Someone shouted. A girl swore. Omari didn't move. Couldn't. The professor walked to the ledge, peered over with a faint sigh, and said nothing. Gone. Just like that. Omari's mouth was dry. His heart pounded in his ears. He stood still for a full minute, staring at the edge the boy had vanished from. This is real. This is the risk you take to be a Slayer.
That fear sank into his bones but he shook it off.
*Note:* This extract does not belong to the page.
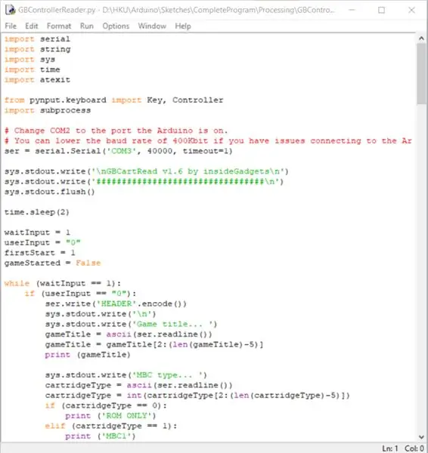Screen dimensions: 428x453
Task: Click the vertical scrollbar thumb
Action: (x=421, y=74)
No. This would happen again. Again and again. If he couldn't stomach that—if he couldn't learn to move through the fear, around the grief—he would never survive. He wasn't going to survive this world by pretending death wasn't part of it.
So he let the weight settle into his chest—but not to crush him. To anchor him. "I'll remember him," Omari murmured under his breath, "but I won't stop for him." He took a deep breath, stepped forward, and fired where many remained frozen. His first swing was clumsy—his foot clipped the edge of a sign—but he landed. Rolled. Fired again.
Every move was better than the last. Each rooftop he crossed, he felt a little more steady. He wasn't trying to be like Samson anymore. He wasn't trying to be Soren. He was trying to be the kind of Slayer who didn't freeze. Someone who could save the next person.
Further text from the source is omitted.